__TASK DIRECTIONS__: Edit the lines between the one holding "302) in the screenshot?" and the one holding "center [923, 302].", inclusive, so that "What do you see" becomes "What is shown", and give only those lines back with nothing else changed.

┌──

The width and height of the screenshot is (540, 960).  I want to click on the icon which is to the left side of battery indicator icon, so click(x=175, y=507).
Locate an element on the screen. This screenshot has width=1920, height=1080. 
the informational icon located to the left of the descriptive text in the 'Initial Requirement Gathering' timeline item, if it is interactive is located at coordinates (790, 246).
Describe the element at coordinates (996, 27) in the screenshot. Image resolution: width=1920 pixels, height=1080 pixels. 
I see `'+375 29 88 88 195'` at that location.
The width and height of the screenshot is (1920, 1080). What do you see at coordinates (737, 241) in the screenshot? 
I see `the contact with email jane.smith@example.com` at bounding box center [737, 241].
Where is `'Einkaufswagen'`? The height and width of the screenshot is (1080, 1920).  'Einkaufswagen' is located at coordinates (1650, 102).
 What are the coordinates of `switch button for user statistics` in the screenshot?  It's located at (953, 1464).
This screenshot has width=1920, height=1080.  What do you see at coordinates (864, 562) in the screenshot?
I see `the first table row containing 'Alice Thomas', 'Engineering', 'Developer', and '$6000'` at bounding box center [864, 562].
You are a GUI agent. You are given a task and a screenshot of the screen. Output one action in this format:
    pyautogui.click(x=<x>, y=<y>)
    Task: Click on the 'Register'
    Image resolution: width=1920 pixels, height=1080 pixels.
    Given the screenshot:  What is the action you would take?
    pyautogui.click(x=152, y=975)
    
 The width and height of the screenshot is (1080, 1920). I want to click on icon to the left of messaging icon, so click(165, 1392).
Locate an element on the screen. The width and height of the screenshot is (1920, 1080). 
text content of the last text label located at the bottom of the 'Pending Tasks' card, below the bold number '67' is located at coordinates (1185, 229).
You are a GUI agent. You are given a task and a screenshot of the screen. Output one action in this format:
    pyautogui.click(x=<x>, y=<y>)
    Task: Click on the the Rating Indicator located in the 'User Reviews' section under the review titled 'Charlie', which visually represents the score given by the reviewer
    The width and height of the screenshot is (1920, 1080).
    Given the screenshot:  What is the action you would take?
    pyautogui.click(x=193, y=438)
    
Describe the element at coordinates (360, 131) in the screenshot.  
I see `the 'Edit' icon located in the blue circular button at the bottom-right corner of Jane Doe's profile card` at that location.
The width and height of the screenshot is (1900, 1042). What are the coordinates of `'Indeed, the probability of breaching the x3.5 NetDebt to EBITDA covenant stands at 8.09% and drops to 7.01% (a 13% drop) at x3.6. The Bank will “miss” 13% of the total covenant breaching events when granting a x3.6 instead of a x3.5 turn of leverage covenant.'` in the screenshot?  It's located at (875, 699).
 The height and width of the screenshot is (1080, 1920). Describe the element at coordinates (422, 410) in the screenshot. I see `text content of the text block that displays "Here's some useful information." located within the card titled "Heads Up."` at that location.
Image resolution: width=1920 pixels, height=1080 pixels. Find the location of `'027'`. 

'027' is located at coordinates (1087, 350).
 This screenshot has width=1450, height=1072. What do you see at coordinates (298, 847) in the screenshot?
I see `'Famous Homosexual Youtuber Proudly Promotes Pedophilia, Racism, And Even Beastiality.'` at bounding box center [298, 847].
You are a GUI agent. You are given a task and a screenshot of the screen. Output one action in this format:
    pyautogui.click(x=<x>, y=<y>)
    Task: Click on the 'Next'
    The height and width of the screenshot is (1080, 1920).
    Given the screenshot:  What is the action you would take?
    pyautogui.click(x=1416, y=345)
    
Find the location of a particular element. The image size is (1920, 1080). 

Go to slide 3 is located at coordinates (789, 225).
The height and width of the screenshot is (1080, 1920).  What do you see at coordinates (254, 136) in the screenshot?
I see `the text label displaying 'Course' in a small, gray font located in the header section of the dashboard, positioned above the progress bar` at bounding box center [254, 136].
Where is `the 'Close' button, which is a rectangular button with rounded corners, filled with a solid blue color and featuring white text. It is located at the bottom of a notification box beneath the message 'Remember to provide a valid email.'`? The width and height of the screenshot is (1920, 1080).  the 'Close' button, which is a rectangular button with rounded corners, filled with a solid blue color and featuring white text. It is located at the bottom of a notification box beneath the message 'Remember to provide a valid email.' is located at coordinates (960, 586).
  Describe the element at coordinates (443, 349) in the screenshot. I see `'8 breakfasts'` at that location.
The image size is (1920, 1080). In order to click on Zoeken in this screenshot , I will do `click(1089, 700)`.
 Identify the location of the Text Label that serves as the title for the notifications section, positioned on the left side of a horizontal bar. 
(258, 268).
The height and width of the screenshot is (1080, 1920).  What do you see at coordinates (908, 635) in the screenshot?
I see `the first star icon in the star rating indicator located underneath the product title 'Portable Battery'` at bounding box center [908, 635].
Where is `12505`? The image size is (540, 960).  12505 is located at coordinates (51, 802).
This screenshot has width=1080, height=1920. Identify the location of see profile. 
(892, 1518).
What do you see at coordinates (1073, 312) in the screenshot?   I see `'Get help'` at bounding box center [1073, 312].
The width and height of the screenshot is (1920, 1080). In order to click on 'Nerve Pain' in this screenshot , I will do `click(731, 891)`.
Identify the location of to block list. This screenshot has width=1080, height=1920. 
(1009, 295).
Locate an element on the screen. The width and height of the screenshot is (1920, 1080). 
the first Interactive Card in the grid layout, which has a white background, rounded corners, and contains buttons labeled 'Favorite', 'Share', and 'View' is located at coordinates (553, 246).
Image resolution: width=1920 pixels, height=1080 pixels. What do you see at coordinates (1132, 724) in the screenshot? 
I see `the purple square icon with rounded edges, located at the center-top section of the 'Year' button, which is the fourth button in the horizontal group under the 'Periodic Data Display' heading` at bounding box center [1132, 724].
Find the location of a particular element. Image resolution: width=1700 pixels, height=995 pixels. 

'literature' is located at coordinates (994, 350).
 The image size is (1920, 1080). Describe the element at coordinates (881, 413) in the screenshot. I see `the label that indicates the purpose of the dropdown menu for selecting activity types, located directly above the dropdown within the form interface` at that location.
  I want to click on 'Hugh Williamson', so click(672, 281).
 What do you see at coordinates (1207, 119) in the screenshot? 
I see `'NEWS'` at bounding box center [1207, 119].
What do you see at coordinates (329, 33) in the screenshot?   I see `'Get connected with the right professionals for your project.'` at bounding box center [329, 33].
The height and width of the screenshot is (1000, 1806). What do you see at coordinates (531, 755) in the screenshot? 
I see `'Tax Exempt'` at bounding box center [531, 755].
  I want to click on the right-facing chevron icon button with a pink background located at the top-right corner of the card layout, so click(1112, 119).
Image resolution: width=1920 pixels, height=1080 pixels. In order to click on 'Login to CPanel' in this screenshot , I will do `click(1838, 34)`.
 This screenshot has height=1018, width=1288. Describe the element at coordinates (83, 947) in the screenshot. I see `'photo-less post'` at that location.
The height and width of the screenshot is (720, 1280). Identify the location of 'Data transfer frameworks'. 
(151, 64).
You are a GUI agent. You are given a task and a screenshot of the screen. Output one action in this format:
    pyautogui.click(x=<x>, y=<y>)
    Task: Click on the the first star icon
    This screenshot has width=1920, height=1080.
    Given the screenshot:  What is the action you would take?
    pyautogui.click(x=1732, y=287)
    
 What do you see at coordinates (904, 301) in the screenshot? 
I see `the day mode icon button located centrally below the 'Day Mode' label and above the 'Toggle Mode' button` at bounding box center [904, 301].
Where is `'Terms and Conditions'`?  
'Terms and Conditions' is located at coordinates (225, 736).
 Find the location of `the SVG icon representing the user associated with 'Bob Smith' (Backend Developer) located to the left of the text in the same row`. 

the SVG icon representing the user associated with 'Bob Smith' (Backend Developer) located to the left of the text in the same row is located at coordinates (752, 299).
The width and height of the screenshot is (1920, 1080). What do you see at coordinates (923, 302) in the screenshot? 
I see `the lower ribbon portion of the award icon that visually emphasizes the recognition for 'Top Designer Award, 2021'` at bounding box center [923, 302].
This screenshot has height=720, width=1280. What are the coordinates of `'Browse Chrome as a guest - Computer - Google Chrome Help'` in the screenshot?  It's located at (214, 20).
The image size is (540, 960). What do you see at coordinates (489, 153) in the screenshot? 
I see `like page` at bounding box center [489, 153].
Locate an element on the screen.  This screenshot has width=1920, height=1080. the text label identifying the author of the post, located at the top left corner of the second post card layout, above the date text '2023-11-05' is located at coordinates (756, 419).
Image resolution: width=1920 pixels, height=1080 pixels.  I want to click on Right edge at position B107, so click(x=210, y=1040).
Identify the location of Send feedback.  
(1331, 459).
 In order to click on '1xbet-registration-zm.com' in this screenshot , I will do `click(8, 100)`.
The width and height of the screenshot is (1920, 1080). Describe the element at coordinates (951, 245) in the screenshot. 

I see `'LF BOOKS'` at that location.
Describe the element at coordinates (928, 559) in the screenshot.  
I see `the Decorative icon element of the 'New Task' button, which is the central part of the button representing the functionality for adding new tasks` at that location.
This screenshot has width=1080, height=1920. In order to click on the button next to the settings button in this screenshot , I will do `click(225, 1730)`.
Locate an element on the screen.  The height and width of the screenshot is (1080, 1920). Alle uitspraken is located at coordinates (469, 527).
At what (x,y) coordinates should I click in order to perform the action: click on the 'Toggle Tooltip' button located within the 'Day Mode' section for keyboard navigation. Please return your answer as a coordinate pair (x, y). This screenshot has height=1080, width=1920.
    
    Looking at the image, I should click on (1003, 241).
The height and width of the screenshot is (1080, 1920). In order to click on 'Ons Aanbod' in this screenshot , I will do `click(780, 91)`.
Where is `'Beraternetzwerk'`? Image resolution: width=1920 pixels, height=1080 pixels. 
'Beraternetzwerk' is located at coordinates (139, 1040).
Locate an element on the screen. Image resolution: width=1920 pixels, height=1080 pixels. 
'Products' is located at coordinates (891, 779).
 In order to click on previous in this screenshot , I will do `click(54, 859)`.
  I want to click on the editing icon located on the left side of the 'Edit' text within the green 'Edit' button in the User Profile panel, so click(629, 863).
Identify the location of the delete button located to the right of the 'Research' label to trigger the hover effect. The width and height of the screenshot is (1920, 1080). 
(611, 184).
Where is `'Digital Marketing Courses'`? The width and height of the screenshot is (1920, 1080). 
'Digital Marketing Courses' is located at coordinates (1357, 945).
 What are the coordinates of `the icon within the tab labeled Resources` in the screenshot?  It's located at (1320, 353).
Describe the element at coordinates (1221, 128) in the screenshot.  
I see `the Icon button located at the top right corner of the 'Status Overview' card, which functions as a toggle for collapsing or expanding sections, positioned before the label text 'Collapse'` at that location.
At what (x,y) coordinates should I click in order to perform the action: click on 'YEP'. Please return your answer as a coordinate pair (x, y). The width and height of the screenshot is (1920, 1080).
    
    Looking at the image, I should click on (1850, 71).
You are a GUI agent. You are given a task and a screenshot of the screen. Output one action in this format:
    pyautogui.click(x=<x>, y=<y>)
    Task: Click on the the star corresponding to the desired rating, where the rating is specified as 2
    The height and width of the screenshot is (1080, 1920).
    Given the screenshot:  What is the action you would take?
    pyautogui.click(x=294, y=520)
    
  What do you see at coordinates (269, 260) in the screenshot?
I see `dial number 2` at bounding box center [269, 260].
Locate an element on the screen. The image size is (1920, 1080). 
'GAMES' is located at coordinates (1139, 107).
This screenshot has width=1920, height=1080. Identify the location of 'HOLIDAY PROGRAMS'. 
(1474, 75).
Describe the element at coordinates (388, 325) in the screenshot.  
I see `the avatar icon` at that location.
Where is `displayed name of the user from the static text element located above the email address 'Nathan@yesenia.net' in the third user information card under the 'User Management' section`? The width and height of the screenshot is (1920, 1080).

└──

__TASK SOLUTION__:
The width and height of the screenshot is (1920, 1080). What is shown at coordinates (923, 302) in the screenshot? 
I see `the lower ribbon portion of the award icon that visually emphasizes the recognition for 'Top Designer Award, 2021'` at bounding box center [923, 302].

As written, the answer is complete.